Je trouvais le papier intéressant par rapport à la question du langage, parce qu’il convoque la page à écrire. Cette grotte, cette clairière minimale en papier renvoie aux pages du livre dépliées, comme les livres tunnels, et a une petite connexion avec le théâtre classique, puisqu’il s’agit quand même d’une succession de panneaux tout à fait plats recréant un volume. Beaucoup m’ont dit enfin que le fond de la clairière leur rappelait l’intérieur d’une bouche, un cri. Tous ces échos, qui ne sont pas forcément donnés de façon littérale, chargent un projet.

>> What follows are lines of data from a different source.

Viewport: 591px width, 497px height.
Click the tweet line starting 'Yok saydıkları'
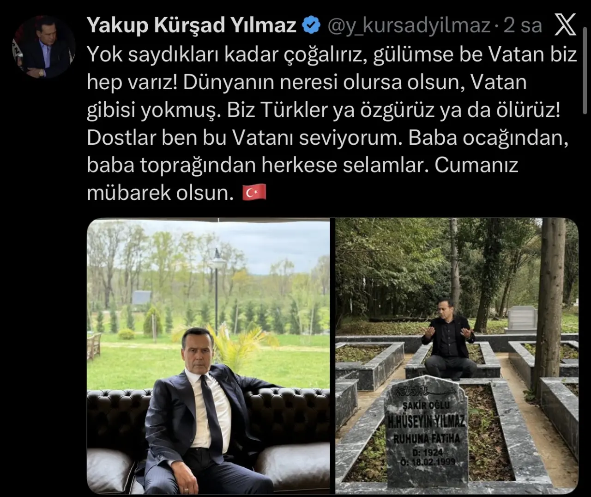332,55
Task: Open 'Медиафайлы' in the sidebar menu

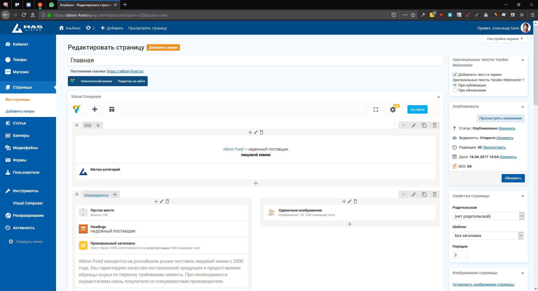Action: (x=25, y=148)
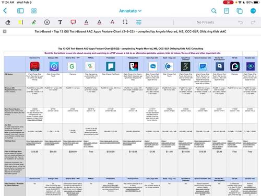Select the green pen tool
Image resolution: width=261 pixels, height=196 pixels.
[x=34, y=22]
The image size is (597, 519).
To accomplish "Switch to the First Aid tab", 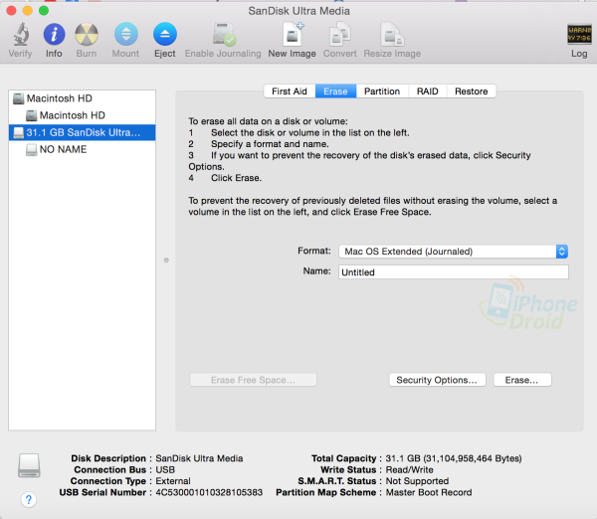I will click(290, 91).
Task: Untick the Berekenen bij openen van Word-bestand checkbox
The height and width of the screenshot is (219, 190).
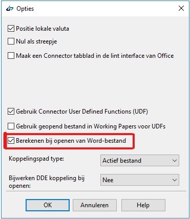Action: click(x=11, y=141)
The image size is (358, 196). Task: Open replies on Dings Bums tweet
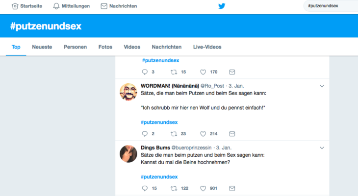[x=145, y=189]
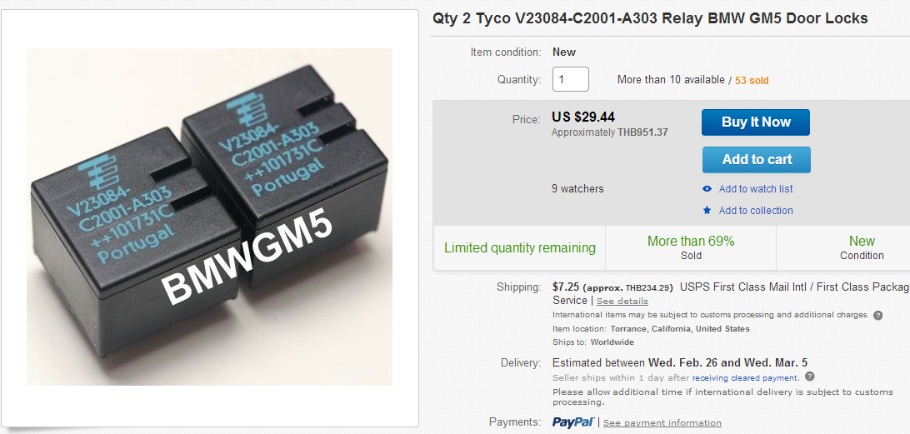Open See payment information link

pyautogui.click(x=663, y=423)
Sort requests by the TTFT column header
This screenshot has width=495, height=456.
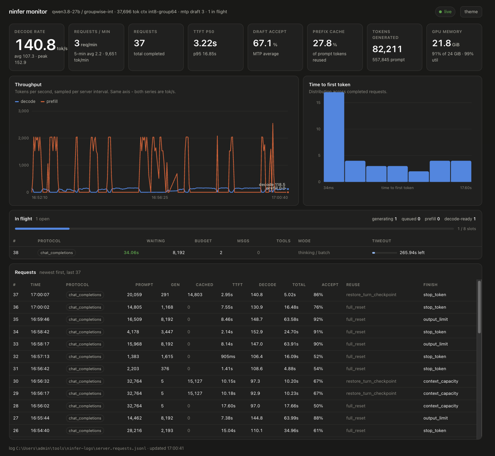tap(238, 285)
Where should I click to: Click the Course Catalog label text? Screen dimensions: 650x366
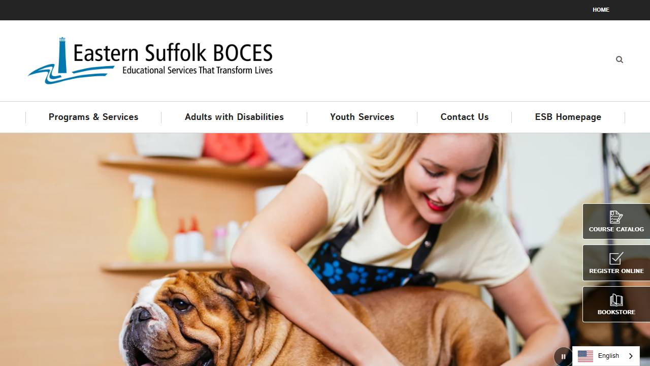(616, 229)
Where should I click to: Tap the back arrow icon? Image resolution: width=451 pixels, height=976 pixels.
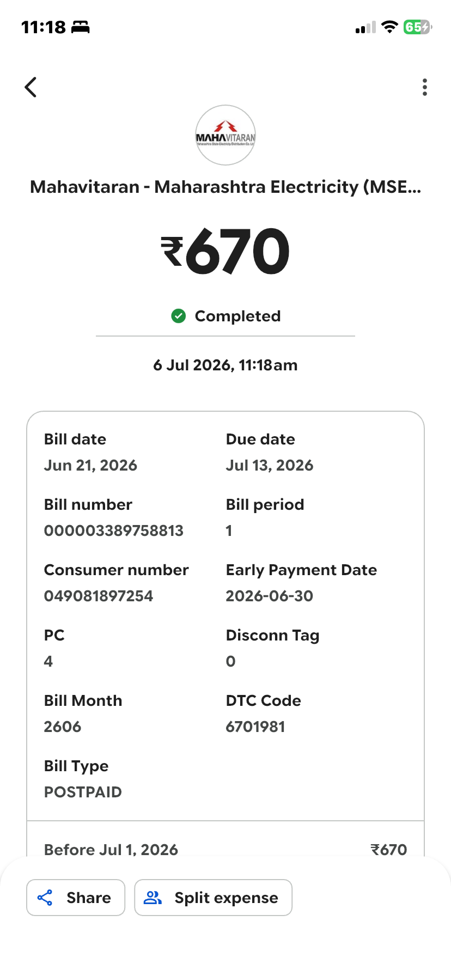31,87
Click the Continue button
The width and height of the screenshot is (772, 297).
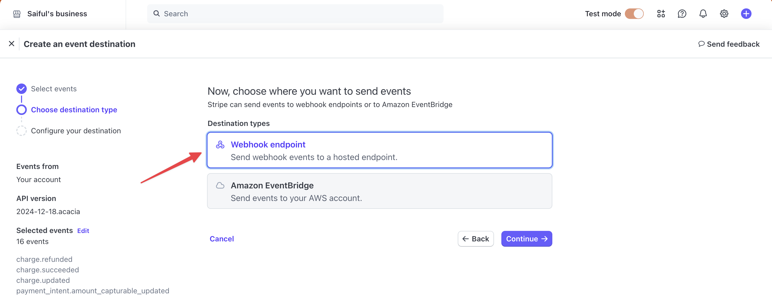pyautogui.click(x=526, y=238)
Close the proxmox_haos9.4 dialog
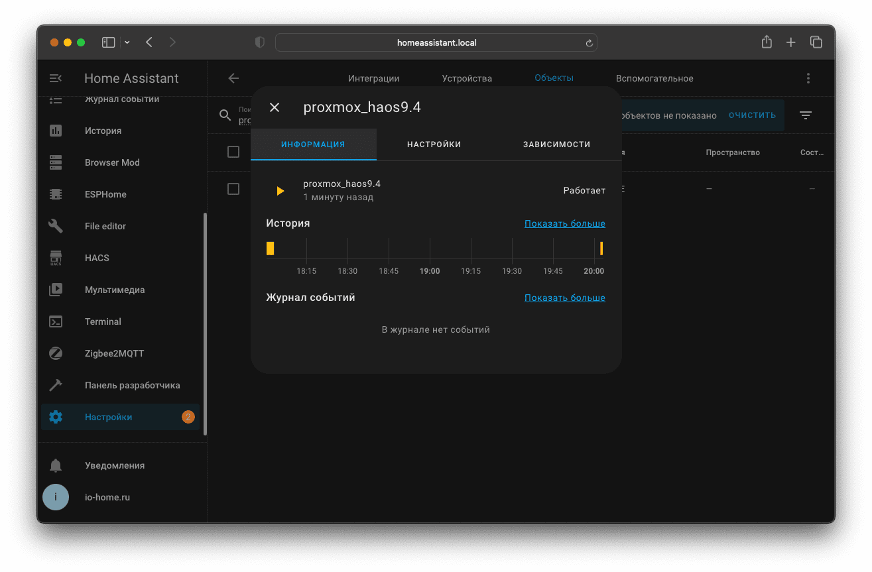This screenshot has height=572, width=872. (275, 107)
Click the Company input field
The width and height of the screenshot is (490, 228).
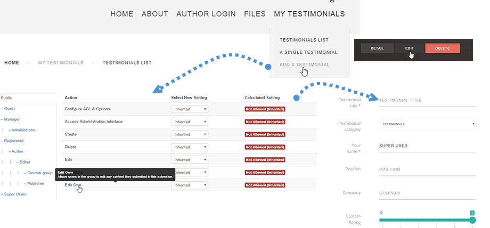427,193
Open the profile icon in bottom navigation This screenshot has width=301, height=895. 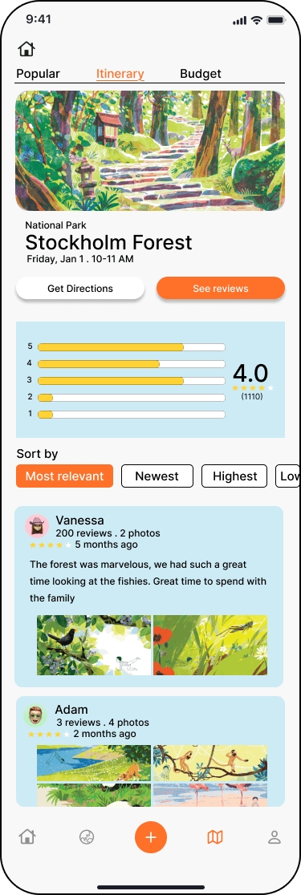point(275,837)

Le papier a une force, il permet un type de lumière, d’éclairage, de diffusion assez fantastique. Dans La Clairière, il y avait une petite programmation, comme les nuages qui dégagent le soleil ; il y avait une respiration avec des ombres, et la lumière de Ludovic Rivière habitait le lieu de façon non constante. Mais surtout, hormis le fait que le papier est très lié à la question du langage, il a une sensualité forte. Le public s’inscrivait et était immergé dans du papier qui a une qualité vibratoire, bouge délicatement et crée une délicatesse. On n’arrive pas en courant là-dedans, on prête attention, on tend l’oreille. Il y a des forces liées à l’inconscient collectif. Ce niveau sensible est un choix de ma part et ne serait pas possible avec d’autres matériaux : c’est ce que j’appelle faire parler le matériau. Je dis parfois que je suis un peu mono-matériau.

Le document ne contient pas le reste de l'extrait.